* **Given request**:
Rewrite the stretch from the line containing "Click the user" through the end of the data, swapping "silhouette" for "profile" and keeping everything else the same. Leave the pictures out of your answer.

>> BEGIN

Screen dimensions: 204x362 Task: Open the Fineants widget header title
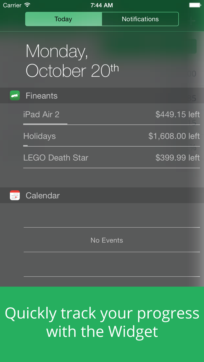point(42,96)
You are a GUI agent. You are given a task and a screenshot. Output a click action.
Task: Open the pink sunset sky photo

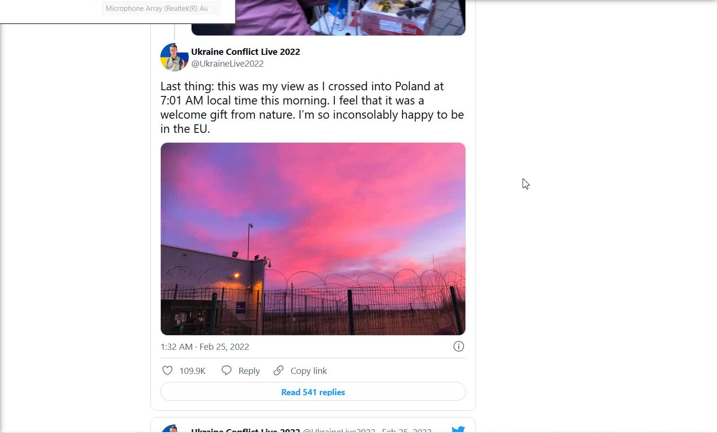pyautogui.click(x=313, y=239)
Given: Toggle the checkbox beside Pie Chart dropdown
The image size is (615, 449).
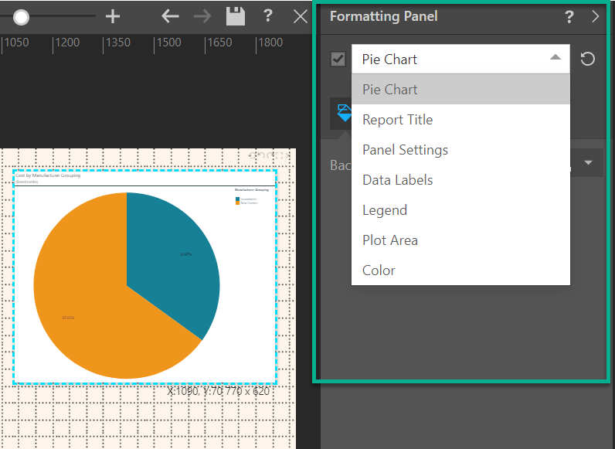Looking at the screenshot, I should tap(338, 59).
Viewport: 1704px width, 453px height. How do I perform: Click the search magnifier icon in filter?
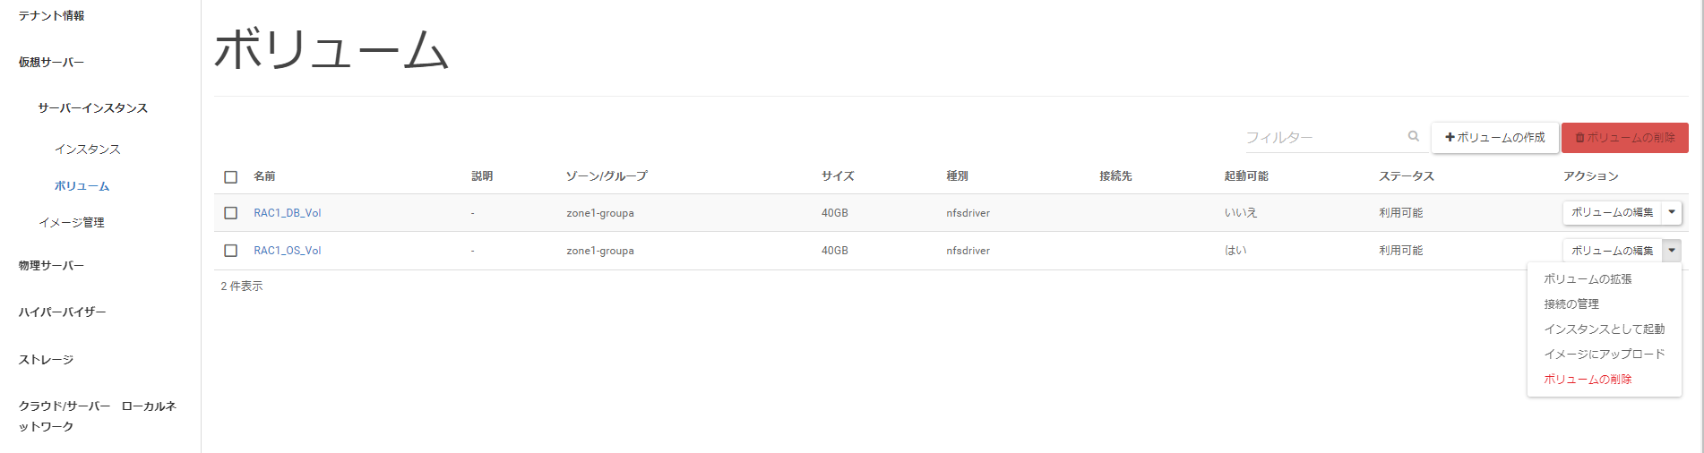point(1413,136)
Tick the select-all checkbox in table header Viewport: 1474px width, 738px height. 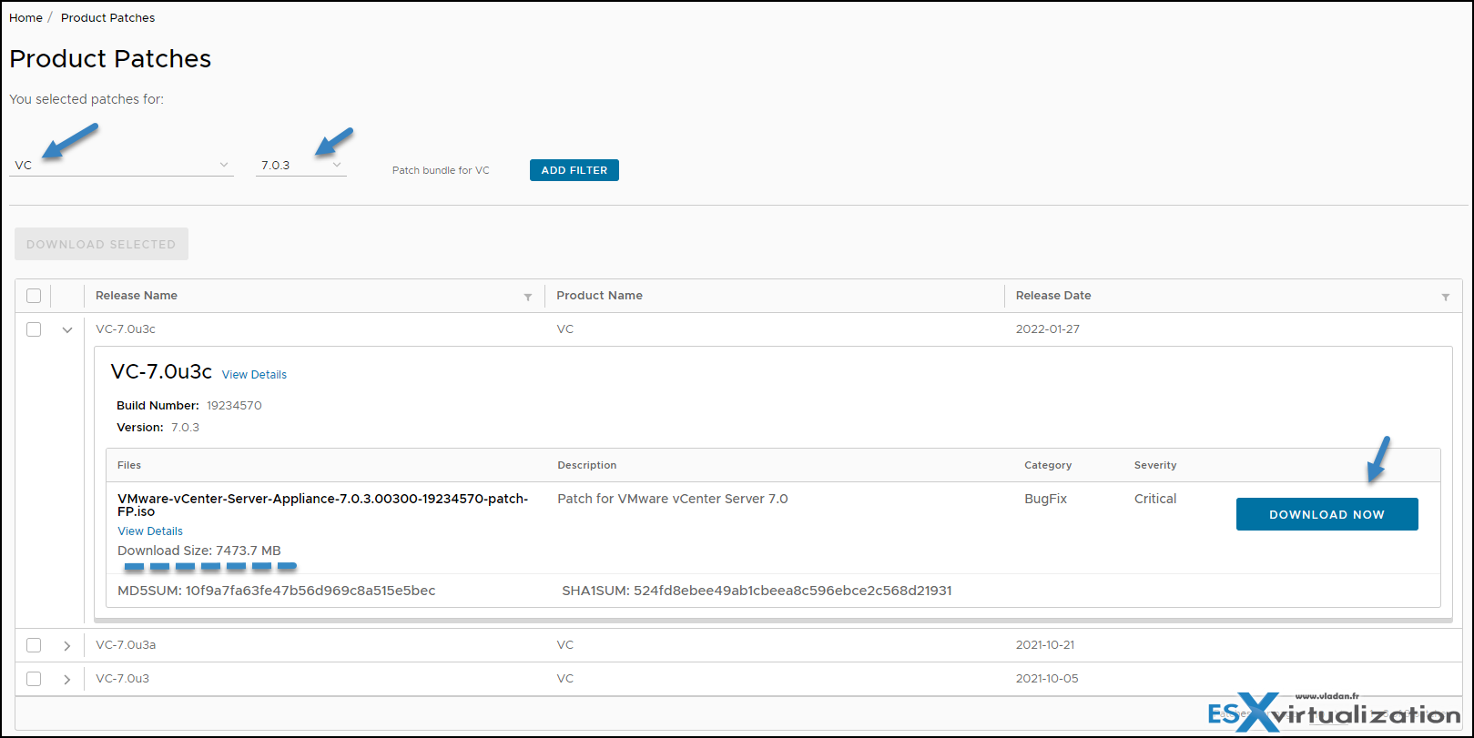click(34, 296)
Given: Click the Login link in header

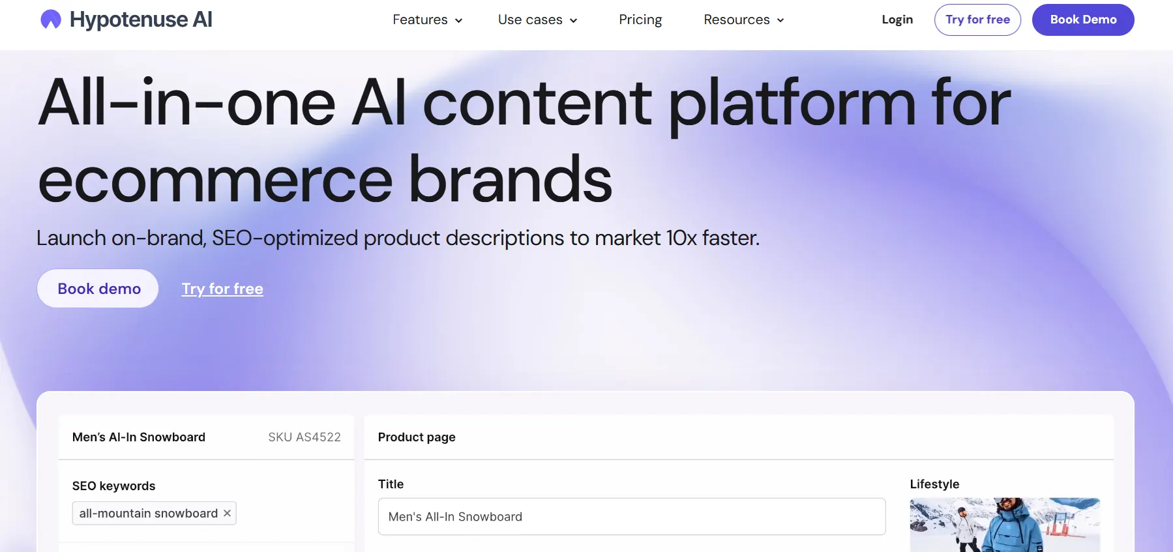Looking at the screenshot, I should (x=897, y=20).
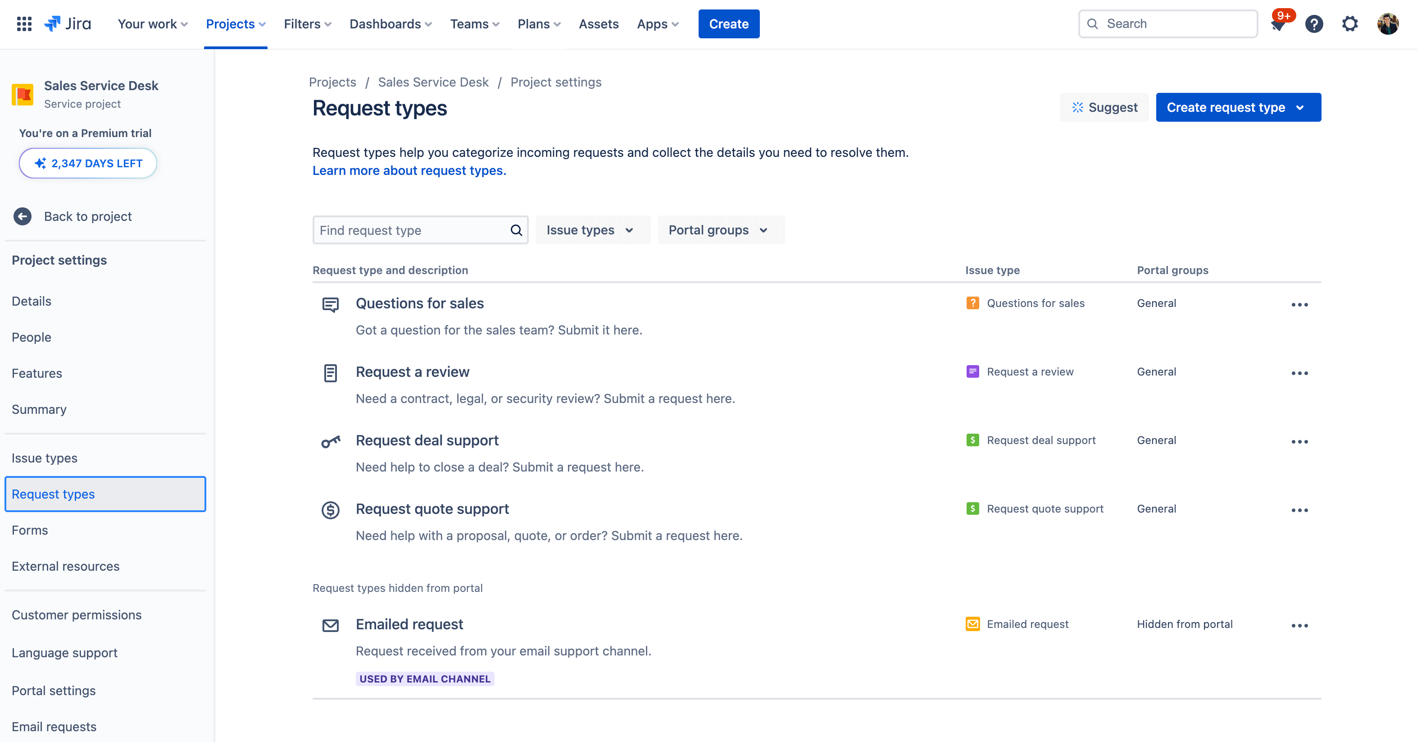The height and width of the screenshot is (742, 1417).
Task: Click three-dot menu for Questions for sales
Action: point(1299,303)
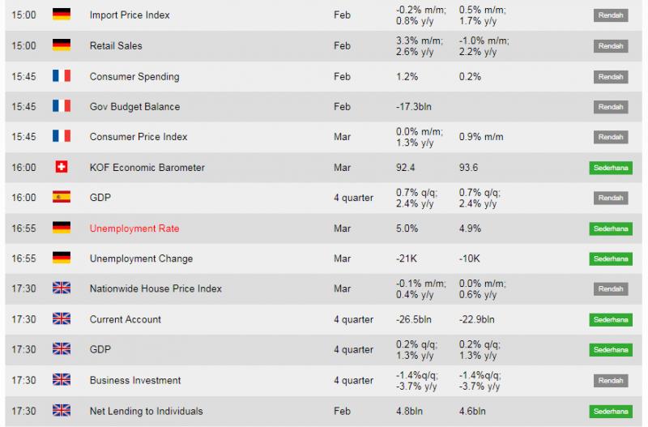Open the red Unemployment Rate link

click(134, 228)
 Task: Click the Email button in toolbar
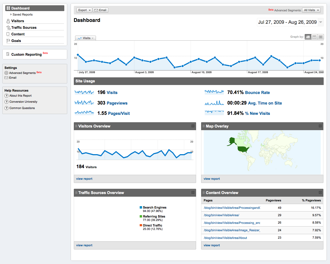point(100,10)
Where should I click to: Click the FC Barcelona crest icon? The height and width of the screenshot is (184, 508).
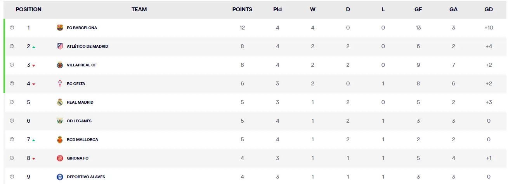pyautogui.click(x=60, y=28)
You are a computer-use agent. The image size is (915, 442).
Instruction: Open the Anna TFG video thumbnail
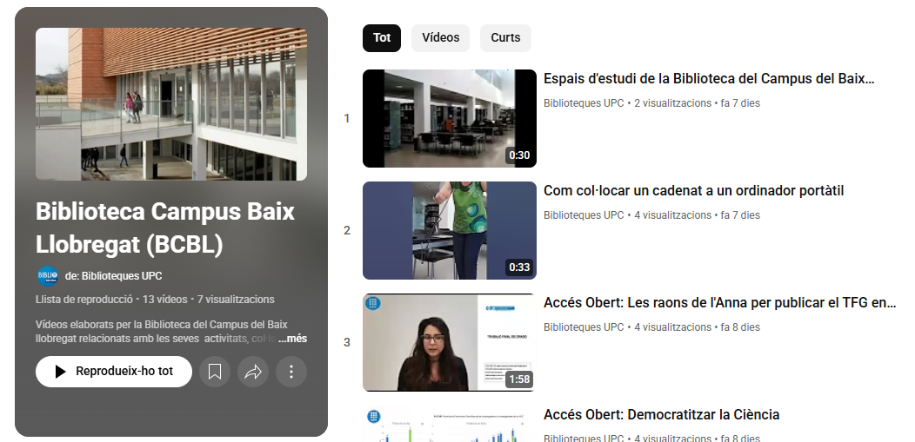pyautogui.click(x=449, y=342)
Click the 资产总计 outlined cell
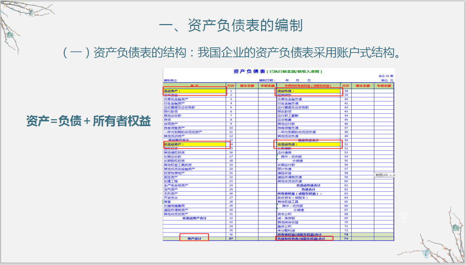Screen dimensions: 466x265 (x=195, y=239)
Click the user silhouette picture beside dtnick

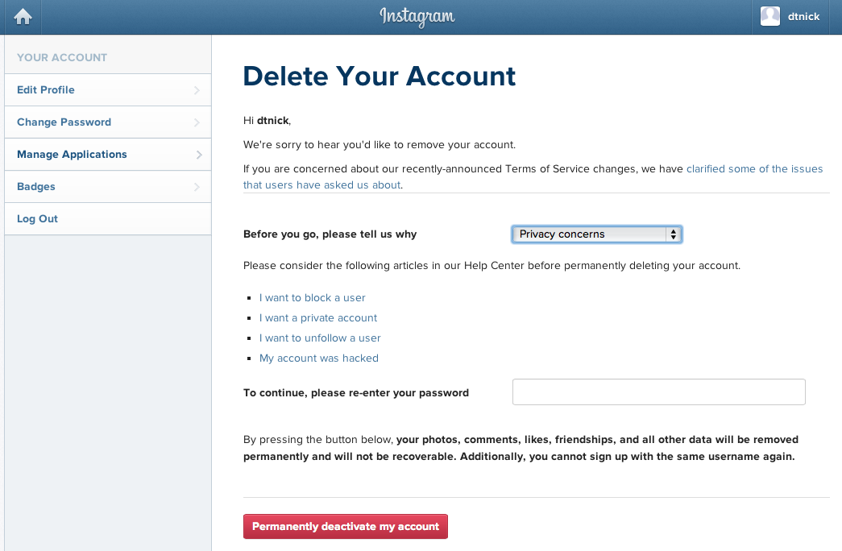point(770,16)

>> END

* **Task result**:
Click the user profile picture beside dtnick

point(770,16)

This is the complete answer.